Dalam rangka mendorong pengembangan produk investasi syariah di Pasar Modal, perlu ditetapkan pengaturan khusus mengenai Pencatatan Sukuk, kutip peraturan diumumkan pada laman BEI, Jumat (26/3/2021).


Pemberian insentif untuk pencatatan sukuk berupa biaya pencatatan sukuk sebesar 50 persen dari tarif yang diatur dalam ketentuan V.I, jelasnya.


Dalam ketentuan V.I dirinci biaya pencatatan tahunan Sukuk yang diterbitkan badan hukum selain pemerintah daerah dan selain emiten aset skala kecil dan menengah sebesar 0,02 persen bagi nilai sukuk lebih kecil dari Rp200 miliar.

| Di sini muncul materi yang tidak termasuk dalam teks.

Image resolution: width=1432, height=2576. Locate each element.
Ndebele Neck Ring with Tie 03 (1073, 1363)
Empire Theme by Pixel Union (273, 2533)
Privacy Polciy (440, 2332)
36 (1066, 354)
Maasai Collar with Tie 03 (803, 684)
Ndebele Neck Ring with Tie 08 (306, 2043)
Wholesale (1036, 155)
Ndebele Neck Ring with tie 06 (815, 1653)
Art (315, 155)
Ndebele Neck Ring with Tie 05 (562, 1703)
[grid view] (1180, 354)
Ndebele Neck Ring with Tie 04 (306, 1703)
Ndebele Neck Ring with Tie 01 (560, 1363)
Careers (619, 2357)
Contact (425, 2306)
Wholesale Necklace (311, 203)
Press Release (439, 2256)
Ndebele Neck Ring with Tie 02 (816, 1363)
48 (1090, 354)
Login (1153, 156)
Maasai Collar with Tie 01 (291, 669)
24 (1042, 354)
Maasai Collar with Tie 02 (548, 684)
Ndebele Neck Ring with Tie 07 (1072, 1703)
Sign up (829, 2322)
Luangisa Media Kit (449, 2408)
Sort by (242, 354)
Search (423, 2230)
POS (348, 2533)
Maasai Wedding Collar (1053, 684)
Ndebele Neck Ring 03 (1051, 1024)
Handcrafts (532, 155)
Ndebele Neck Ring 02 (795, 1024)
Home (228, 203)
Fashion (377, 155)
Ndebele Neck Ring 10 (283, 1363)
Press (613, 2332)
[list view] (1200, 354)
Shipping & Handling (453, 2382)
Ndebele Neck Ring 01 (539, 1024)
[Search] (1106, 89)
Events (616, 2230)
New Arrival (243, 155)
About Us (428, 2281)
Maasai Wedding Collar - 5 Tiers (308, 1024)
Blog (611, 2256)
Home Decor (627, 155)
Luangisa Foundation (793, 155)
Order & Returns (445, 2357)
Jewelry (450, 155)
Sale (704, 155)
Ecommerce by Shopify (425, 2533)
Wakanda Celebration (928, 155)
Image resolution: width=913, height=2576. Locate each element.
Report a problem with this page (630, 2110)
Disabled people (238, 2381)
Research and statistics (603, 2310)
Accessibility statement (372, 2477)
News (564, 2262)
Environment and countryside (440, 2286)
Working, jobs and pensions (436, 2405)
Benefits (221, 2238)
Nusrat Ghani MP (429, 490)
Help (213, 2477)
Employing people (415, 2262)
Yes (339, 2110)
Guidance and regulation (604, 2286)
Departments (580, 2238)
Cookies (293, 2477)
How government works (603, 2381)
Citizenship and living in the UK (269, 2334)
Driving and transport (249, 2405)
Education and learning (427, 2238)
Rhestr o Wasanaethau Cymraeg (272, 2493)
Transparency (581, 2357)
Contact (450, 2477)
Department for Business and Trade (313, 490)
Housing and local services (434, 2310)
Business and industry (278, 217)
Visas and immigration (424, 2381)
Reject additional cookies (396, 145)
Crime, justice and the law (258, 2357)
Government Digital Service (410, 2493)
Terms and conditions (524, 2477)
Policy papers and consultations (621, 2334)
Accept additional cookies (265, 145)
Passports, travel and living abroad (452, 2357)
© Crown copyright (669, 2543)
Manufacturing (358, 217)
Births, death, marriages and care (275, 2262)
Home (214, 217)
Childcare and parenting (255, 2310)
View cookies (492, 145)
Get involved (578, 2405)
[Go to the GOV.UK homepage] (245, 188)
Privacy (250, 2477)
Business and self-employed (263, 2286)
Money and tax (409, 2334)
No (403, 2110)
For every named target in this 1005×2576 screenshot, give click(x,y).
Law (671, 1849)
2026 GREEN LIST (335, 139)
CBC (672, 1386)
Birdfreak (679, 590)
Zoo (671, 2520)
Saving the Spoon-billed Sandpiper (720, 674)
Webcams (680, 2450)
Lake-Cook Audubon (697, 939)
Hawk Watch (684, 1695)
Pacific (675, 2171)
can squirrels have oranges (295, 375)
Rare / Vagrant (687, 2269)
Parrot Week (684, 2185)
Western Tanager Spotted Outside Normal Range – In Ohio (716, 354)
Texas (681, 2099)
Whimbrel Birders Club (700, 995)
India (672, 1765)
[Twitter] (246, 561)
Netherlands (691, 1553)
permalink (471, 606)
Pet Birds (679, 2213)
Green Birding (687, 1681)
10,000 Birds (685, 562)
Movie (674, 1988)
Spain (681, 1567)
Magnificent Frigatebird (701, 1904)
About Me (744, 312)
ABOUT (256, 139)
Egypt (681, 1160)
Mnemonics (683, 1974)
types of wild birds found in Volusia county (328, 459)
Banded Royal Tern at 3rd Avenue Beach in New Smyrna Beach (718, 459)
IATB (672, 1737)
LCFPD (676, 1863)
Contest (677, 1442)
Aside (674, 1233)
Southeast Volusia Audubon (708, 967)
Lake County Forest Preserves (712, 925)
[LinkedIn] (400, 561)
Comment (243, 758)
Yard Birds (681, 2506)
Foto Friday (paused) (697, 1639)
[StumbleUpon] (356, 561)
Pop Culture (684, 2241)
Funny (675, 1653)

Sedangkan nilai sukuk lebih dari Rp200 miliar hingga Rp400 miliar dikenakan 0,019 persen. Adapun nilai sukuk lebih Rp400 miliar hingga Rp600 miliar dikenakan sebesar 0,018 persen. Tarif  pencatatan biaya tahunan sukuk Rp600 miliar hingga Rp1 triliun sebesar 0,017 persen. Jika nilai sukuk lebih dari Rp1 triliun dikenakan tarif 0,016 persen.


Namun bursa membatasi biaya pencatatan tahun sukuk harus lebih besar Rp20 juta dan tidak boleh lebih besar Rp250 juta.


Bagi emiten dengan aset skala kecil dan menengah hanya dikenakan Rp20 juta. Bahkan untuk sukuk yang diterbitkan pemerintah daerah hanya dikenakan biaya Rp100 juta.


BEI juga menerapkan potongan 50 persen dari tarif di atas bagi sukuk yang tercatat dan telah mendapatkan efektif dari OJK. Tapi untuk biaya pencatatan tahunan Januari 2022.